Originally it was proposed that the deferent and epicycle rotated at constant rates. This explained why planets would appear to move more quickly at some points in its orbit and more slowly in others. But by the second century AD observations had become accurate enough that they couldn’t explain the variation in speed. So Claudius Ptolemy introduced an idea as the equant. Basically the equant of an orbit is a point from which a planet would appear to move along the deferent at a constant speed. Since the equant was not the center of the deferent, the planet would vary in speed along its orbit.

The observed and actual orbit of Mars. Brian Koberlein
The observed and actual orbit of Mars.

Calculating the motion of planets using deferents, equants and epicycles may have been complex, but it was accurate. When Copernicus proposed a Sun-centered model of the solar system in the mid 1500s, it wasn’t more accurate than earlier geocentric models, but it did make the calculations simpler. A heliocentric circular orbit of Mars with an equant to describe its varying speed is extremely close to the actual motion. Even astronomers who didn’t think the Earth actually orbited the Sun began to use the Copernican model for its computational advantages.
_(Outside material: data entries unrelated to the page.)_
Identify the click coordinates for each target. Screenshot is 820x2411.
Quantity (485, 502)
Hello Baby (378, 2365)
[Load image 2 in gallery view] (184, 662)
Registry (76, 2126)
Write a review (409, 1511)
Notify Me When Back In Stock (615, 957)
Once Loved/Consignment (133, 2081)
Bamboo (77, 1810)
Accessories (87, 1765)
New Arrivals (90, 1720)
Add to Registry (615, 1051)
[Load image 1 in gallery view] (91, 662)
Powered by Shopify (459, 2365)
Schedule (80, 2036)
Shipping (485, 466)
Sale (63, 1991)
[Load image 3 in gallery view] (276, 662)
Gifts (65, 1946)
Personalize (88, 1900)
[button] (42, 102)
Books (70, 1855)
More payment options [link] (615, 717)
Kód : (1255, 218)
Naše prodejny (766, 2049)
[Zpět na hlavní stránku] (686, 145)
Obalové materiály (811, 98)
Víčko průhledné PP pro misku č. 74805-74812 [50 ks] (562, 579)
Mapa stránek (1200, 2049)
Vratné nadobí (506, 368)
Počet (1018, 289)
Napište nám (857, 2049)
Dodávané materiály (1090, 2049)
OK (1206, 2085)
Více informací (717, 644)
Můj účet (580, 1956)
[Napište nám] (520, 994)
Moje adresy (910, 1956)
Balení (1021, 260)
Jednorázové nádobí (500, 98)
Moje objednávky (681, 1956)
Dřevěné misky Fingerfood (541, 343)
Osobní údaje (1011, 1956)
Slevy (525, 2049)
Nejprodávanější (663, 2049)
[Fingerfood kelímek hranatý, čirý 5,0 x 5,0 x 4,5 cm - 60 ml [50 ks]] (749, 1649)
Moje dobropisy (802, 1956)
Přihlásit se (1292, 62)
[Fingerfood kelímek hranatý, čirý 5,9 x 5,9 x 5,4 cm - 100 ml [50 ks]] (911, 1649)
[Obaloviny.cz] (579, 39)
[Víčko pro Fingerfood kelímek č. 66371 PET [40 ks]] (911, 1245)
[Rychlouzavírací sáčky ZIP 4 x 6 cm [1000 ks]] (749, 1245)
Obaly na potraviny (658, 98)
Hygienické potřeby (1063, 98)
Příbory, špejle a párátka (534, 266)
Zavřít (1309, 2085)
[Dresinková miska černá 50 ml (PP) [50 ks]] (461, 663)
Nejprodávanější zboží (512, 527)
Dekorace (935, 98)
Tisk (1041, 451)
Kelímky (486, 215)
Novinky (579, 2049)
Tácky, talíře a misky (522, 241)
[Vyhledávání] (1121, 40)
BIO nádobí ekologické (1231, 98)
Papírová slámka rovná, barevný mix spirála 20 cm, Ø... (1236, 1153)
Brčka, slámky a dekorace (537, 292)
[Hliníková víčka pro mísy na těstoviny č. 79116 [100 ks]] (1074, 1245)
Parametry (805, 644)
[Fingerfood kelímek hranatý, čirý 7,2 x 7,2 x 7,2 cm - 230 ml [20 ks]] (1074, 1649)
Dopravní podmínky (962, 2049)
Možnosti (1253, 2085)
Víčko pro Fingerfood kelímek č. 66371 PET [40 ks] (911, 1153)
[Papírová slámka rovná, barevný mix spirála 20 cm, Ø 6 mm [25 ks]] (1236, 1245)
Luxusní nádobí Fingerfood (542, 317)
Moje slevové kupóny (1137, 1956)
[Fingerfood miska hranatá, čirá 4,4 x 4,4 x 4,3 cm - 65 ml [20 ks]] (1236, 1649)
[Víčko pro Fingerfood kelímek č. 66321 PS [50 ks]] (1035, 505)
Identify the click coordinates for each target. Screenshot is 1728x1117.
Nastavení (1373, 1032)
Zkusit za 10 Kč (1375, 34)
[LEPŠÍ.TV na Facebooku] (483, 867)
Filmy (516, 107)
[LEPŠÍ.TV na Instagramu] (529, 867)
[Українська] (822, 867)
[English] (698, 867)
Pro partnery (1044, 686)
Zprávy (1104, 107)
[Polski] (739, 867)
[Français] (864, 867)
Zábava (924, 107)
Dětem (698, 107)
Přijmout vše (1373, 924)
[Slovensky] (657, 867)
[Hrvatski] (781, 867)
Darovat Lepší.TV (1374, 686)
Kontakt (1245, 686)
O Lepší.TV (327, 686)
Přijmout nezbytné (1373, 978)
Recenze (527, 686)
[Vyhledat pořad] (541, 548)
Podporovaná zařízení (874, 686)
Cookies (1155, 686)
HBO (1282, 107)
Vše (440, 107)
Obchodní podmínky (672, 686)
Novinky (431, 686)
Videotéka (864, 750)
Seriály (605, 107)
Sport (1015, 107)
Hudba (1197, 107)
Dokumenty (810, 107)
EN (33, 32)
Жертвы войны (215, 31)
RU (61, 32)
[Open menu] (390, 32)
While Kepler’s introduction of ellipses was an elegant solution for planetary motion, it was still merely an approximate description. Newton showed that a single planet orbiting the Sun would have an elliptical orbit, but in the real solar system planets tug upon each other gravitationally, and their orbits are perturbed slightly from a perfect ellipse. In reality no planet has a truly elliptical orbit. Kepler’s laws, as they’ve come to be known, are a beautiful but approximate consequence of a deeper gravitational truth.